Misjudging the corporate market with their original offering when the redeveloped stadium opened in 2010 cost the FAI badly, as the plan to meet their €74 million contribution towards the building outlay with this projected revenue nosedived.
John Delaney, as the association's chief executive, had been instrumental in setting the price structure, peaking with tickets for €32,000, and earlier this week finally admitted errors were made in this regard. The repercussions of the mistake are still being felt across various segments of the Irish game.
At today's annual general meeting in Cork, where the FAI pledged to wipe their borrowings of €34 million by the end of 2020, financial controller Eamon Breen predicted strong interest in the new scheme, an extension of the Club Ireland programme unveiled in 2014.

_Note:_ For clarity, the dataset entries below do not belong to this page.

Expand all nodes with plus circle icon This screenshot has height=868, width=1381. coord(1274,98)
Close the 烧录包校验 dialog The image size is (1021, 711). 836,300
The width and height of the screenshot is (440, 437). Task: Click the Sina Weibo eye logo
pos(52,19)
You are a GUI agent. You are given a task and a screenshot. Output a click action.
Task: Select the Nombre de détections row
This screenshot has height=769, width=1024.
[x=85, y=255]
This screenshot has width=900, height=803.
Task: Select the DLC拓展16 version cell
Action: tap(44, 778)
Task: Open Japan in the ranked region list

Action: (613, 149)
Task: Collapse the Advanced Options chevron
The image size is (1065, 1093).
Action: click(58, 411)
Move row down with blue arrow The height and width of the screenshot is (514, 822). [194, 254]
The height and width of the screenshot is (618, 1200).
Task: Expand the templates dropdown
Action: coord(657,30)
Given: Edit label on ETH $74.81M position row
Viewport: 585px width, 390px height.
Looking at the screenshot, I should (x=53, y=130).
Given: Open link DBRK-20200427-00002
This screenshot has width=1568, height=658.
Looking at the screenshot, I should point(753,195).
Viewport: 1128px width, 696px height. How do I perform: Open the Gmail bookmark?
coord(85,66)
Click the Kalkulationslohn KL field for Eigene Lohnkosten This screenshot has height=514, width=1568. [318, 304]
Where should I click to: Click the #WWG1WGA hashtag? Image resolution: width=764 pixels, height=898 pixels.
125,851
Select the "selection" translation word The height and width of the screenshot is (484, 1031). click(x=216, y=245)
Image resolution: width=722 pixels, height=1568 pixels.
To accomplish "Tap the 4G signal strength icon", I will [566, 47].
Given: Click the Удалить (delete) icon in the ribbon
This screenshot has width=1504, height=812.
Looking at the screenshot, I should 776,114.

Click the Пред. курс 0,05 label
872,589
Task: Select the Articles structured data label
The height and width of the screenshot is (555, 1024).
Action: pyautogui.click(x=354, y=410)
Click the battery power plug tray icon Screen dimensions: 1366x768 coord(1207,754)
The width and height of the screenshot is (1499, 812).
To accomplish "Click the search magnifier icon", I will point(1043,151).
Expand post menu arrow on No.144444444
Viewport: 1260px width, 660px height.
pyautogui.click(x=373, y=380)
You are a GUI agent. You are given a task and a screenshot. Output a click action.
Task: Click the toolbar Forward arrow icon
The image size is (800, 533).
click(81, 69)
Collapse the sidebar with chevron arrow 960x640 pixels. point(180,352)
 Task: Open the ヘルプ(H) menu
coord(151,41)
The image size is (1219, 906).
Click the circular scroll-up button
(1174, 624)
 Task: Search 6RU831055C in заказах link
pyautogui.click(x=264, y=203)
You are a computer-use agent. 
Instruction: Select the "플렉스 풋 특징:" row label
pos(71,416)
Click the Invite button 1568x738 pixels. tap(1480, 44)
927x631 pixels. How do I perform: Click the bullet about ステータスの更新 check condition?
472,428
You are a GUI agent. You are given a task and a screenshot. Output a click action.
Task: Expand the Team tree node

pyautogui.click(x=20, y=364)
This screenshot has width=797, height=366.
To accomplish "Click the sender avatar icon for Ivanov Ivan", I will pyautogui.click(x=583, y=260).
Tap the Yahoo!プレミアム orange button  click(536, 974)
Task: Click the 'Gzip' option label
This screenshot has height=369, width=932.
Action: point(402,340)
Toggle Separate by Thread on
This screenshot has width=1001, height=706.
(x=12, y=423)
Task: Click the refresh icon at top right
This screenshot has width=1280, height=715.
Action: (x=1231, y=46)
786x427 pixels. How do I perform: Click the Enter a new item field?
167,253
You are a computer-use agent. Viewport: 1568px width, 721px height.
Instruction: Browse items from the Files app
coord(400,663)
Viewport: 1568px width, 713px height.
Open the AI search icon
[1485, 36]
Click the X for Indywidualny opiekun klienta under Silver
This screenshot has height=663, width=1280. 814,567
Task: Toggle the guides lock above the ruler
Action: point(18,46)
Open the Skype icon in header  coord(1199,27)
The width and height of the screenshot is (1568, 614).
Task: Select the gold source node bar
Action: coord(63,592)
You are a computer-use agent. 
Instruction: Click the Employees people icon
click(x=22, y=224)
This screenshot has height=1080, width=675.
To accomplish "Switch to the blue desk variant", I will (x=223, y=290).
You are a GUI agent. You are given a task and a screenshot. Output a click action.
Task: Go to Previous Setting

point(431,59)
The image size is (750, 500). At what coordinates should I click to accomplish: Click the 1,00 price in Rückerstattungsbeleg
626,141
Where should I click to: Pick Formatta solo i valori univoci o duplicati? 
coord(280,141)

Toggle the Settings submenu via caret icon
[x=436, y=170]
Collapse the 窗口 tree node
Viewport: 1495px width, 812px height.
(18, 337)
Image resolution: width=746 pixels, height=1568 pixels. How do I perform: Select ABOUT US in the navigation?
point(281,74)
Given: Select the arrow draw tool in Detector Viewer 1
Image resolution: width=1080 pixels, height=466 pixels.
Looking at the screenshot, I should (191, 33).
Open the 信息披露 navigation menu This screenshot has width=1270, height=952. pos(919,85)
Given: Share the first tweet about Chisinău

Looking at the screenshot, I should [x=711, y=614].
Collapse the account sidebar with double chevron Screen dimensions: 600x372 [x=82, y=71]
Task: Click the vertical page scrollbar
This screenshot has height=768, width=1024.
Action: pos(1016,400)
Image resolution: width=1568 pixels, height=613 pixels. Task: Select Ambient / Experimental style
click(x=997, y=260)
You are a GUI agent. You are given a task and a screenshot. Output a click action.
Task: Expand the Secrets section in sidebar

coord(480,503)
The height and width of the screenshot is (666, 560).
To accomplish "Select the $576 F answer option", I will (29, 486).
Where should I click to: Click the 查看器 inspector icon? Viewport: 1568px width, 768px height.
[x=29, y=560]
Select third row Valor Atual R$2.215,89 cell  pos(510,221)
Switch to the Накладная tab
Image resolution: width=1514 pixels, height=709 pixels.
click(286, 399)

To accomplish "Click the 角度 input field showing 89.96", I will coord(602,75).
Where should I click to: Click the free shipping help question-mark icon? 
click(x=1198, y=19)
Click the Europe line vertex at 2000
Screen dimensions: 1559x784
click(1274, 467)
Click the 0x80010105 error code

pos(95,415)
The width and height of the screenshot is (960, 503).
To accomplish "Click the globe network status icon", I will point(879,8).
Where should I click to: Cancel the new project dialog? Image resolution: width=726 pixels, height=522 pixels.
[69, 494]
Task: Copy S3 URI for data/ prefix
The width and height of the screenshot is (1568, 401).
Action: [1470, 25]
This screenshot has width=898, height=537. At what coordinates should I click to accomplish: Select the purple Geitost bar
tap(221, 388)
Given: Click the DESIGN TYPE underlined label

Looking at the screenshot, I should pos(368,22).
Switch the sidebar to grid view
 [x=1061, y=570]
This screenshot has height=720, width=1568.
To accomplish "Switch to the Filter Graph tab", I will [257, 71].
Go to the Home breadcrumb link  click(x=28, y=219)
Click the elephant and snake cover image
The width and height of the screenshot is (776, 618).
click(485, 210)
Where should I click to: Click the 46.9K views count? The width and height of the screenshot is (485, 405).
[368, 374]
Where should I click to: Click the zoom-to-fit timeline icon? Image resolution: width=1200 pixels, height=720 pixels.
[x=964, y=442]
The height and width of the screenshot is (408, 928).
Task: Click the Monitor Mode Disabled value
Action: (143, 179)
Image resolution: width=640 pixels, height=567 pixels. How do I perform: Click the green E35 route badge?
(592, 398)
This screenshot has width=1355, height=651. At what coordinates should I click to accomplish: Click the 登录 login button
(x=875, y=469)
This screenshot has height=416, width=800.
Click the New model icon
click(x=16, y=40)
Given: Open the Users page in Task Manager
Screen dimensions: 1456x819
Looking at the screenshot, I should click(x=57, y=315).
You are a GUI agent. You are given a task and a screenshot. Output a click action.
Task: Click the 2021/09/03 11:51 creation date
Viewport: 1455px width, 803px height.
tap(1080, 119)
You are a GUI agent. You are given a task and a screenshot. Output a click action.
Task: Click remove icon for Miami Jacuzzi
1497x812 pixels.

Offloading the 10-year tickets, at just 15 per cent of the Vantage Club prices, is the priority as the FAI looks to cash in but there are alternatives to pay €3,000 for the five-year version and €2,000 on a three-year deal.
“As the economy has improved, corporate hospitality spending is increasing,” explained Breen. “We’re creating the atmosphere for building commercial partnerships into the future.”
It is also the growth of football in Europe which is indirectly helping the FAI’s cashflow. Almost a third of their €49 million in turnover during 2017 came from Uefa, be it the €10 million centralised television rights deal or grants which included the hat-trick fund for infrastructural projects such as the Aviva Stadium.
Delaney confirmed what he had indicated on Thursday that 2020 remains the date at which point debt-free status will be achieved.
He insisted this mission would be accomplished without imposing the type of cutbacks prevalent in the FAI since their financial challenges began in 2010.
“There will be no compromise here,” vowed Delaney. “I’d like to make it very clear that our investment in the game will continue at pace.”
Businessman Denis O’Brien was in Cork for the agm as he became the first honorary life-president of the FAI.
O’Brien’s decade-long bankrolling of the salaries of Ireland’s senior management has topped the €12.5 million mark.
Donal Conway has become the new president of the FAI, succeeding Tony Fitzgerald on a four-year term.
Into Conway's place as vice-president comes Noel Fitzroy, a stalwart of the junior football circuit in Dublin.